La monarchie universelle est un legs du monde ancien; elle a été l'ambition de tous les conquérants, depuis le fabuleux Nemrod, << le grand chasseur devant Dieu, »jusqu'au peuple-roi. Dans l'antiquité, âge de force et de violence, la guerre était le grand instrument de civilisation; les conquérants rapprochaient les peuples en les enchaînant. Quant aux nations, elles n'existaient pas encore. L'élément individuel, qui joue un si grand rôle dans la création tout entière, était inconnu, au point qu'on ne le respectait pas même dans la cité; l'État absorbait le citoyen. Les Romains réalisèrent le rêve des conquérants; l'empereur, incarnation du peuple, se dit le maître de la terre. Ces maîtres du monde ignoraient que leurs longues guerres avaient pour but providentiel de préparer la voie à celui que les prophètes célèbrent comme le prince de la paix; quand cette mission fut accomplie, la monarchie universelle de Rome s'écroula sous les coups des peuples barbares accourus à la voix de Dieu pour s'en partager les dépouilles. Ce furent les Germains qui donnèrent à l'humanité l'élément d'individualité, de diversité; c'est donc à eux que remontent les nationalités.

L'ambition de Rome païenne eut un héritier dans le catholicisme et dans la papauté. Poursuivant l'unité absolue dans le domaine religieux, les papes furent poussés par la logique des idées, autant que par la tradition romaine, à vouloir aussi l'unité politique de la chrétienté; de là, une nouvelle monarchie universelle, ayant à sa tête le souverain pontife et l'empereur. L'élément individuel de la race germanique dut plier momentanément sous le joug de la papauté, mais il persista et se développa sous le régime de la féodalité. Ce lent travail du moyen âge produisit les nations mo

dernes; quand il fut achevé, l'unité catholique n'avait plus de raison d'être. Ce fut encore la race germanique qui, à la voix des réformateurs, brisa l'unité que Rome chrétienne avait imposée au monde, de même qu'elle avait détruit l'œuvre gigantesque de Rome païenne. Nous arrivons à la conclusion que le catholicisme est le représentant de la monarchie universelle, tandis que le protestantisme est l'organe des nationalités.
········
> [Tâches à faire]
- a) Dans l'extrait sur la monarchie universelle, à quel peuple remontent les nationalités ?
- b) Reprenez l'extrait sur la monarchie universelle juste après sa dernière phrase et poursuivez-le en quelques phrases.

> [Documents fournis]
········
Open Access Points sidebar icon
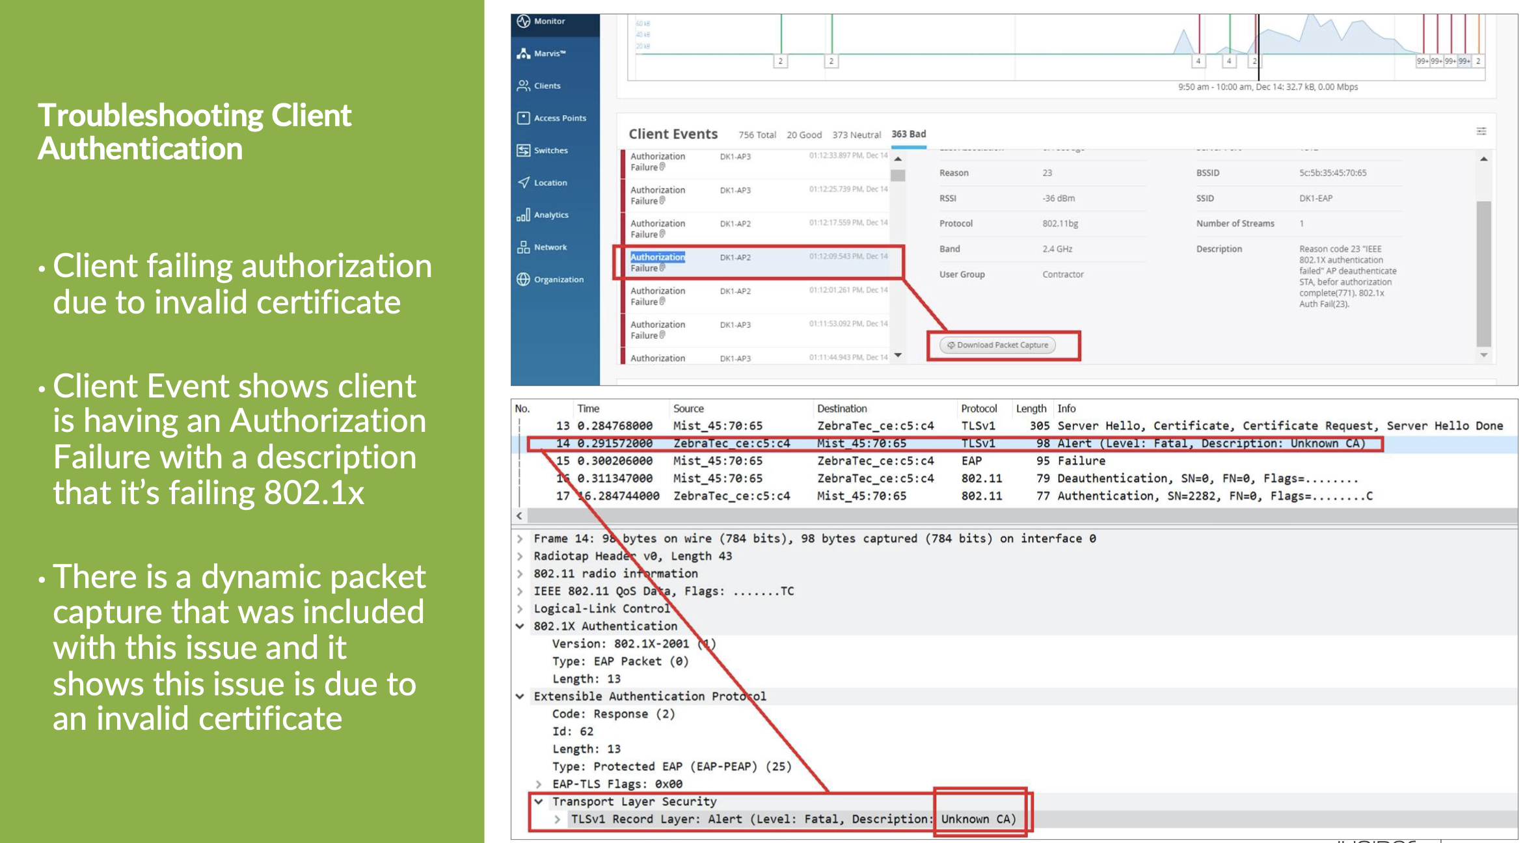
········
> [Réponses rédigées]
- a) Aux Germains.

- b)
Le catholicisme a l'ambition d'être immuable et de satisfaire néanmoins les besoins de l'humanité à toutes les époques de la vie. C'est une prétention contradictoire, car les idées et les sentiments changeant, la doctrine qui veut leur donner satisfaction, doit changer également; l'immutabilité, c'est la mort, et la mort ne peut pas présider à la vie ; il faut donc ou que la religion se modifie, ou qu'elle renonce à gouverner les âmes. Nous avons dit, dans notre Étude sur les Guerres de religion, que le dogme catholique s'est modifié en dépit de sa prétendue immutabilité. Sur le terrain politique, les changement peuvent difficilement se nier, car ils éclatent au grand jour et se manifestent dans les faits. Or la théorie politique du catholicisme n'est que l'expression de sa croyance religieuse; la monarchie universelle de l'empereur est liée intimement à la domination universelle du pape; le catholicisme doit soutenir l'une aussi bien que l'autre, sous peine d'abdiquer sa superbe ambition. Il faudrait donc qu'en plein xixe siècle, il ressuscitât l'unité du moyen âge par le pape et l'empereur; ce retour impossible au passé répondrait-il aux aspirations de l'humanité moderne?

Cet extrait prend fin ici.